During the second day of the conference I presented on Communicating and Connecting With Social Media with my co-authors Bill Ferriter and Jason Ramsden. Throughout the 45 minute presentation we shared proven strategies to harness the power inherent within social media tools to enhance communications, establish the foundation for a positive public relations platform, connect with other educators to learn, and create policies to ensure effective use. I believe our session went very well and attendees left with a vision and strategies to begin integrating social media tools into their professional practice. For a brief summary check out the synopsis by Nick Provezano at The Nerdy Teacher blog.
However, after reflecting on the session and speaking with some of the attendees, it is apparent that the embracement of social media in schools and by educators will continue to be an uphill battle.
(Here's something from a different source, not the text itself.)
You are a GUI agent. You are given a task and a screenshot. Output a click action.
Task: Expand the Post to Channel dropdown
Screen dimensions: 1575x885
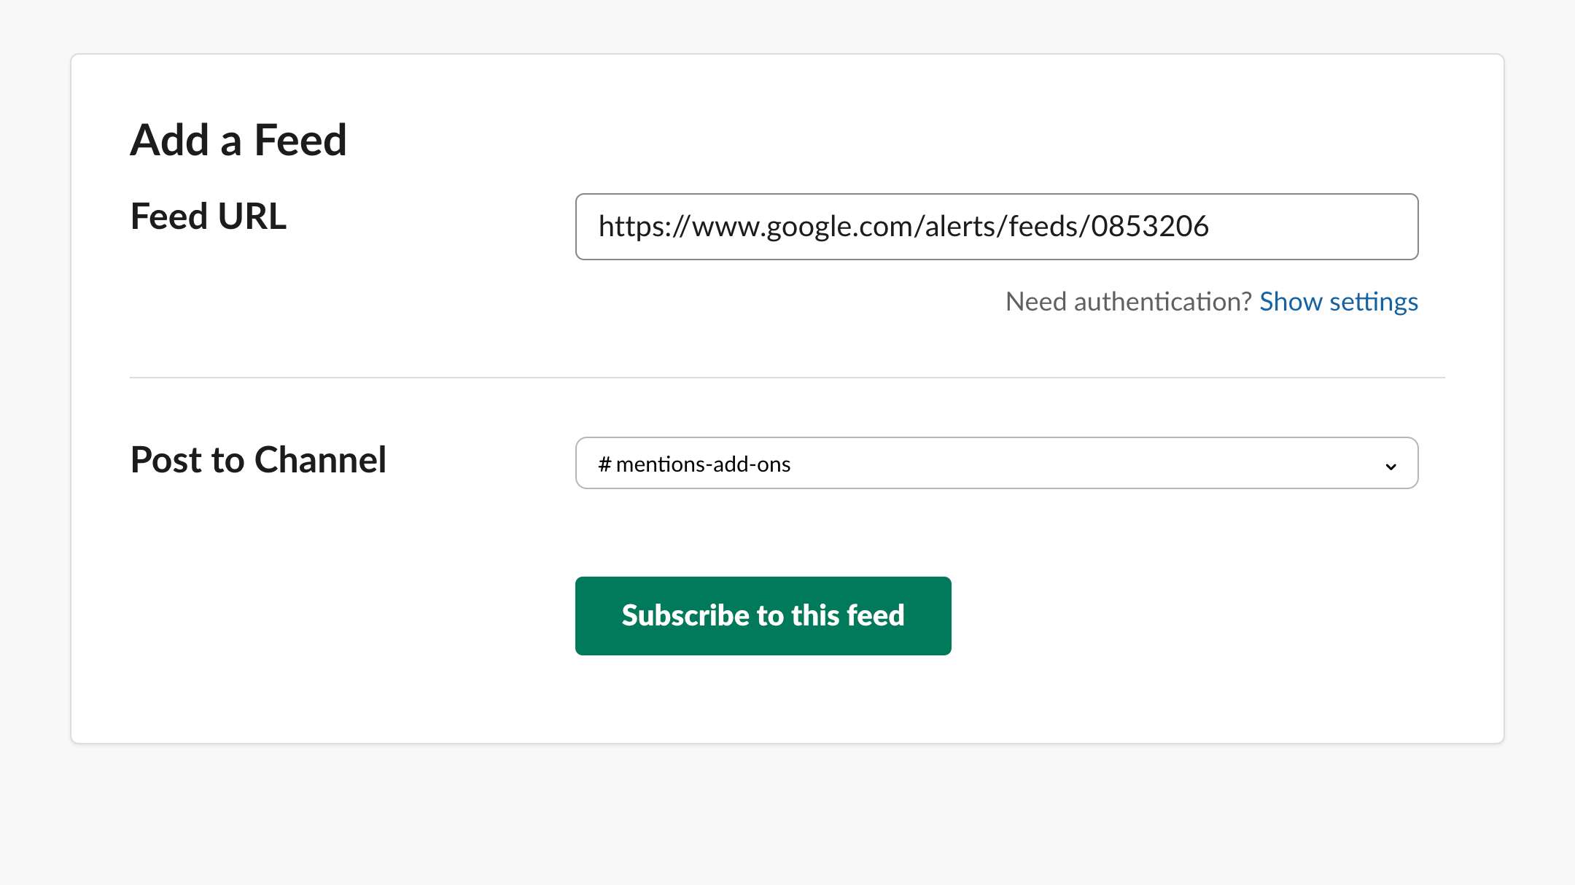pos(996,463)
For those educators and schools that are either resistant to or unsure about using social media I pose these questions to you:
- Why would educators and schools not want to use free social media tools such as Twitter and Facebook to communicate important information (student honors, staff accomplishments, meetings, emergency information) to stakeholders in real-time?
- Who would not want to take control of their public relations and produce a constant stream of positive news? If we don't share our story someone else will and we then run the chance that it will not be positive.
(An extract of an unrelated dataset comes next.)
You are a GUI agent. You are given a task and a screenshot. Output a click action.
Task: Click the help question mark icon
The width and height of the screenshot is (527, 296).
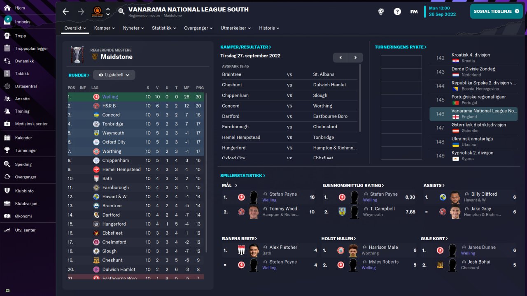click(x=397, y=12)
- Why should establishing a brand presence be restricted to the business world when schools and districts now have the tools at their fingertips to do this in a cost-effective manner?
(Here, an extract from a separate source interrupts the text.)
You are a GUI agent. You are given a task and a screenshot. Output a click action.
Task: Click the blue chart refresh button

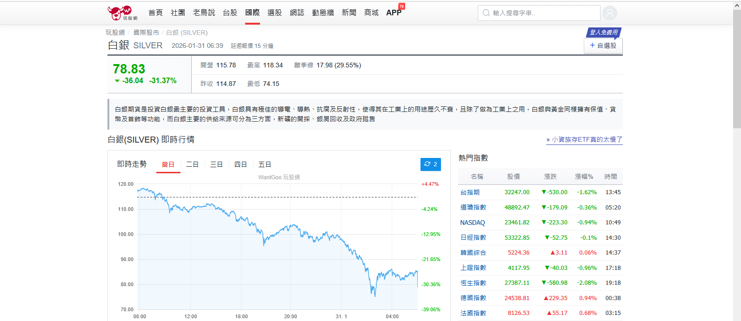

- What educator would not want to connect with experts and peers across the globe to grow professionally through knowledge acquisition, resource sharing, engaged discussion, and to receive feedback?
- Why do many schools refuse to allow educators to use free social media tools to engage learners, unleash their creativity, and enhance learning?
- Why are schools missing the opportunity and failing students by not teaching digital responsibility/citizenship through the effective use of social media?
- Who would not want to tap into countless opportunities that arise through conversations and transparency in online spaces?
- When will the profession of education catch up to society?
These are the questions that I believe many of us who are engaged in social media ask. I encourage you to share these with other schools, administrators, teachers, and board of education members who still question the value of social media in education. Together we can continue to be the change that we want to see in education.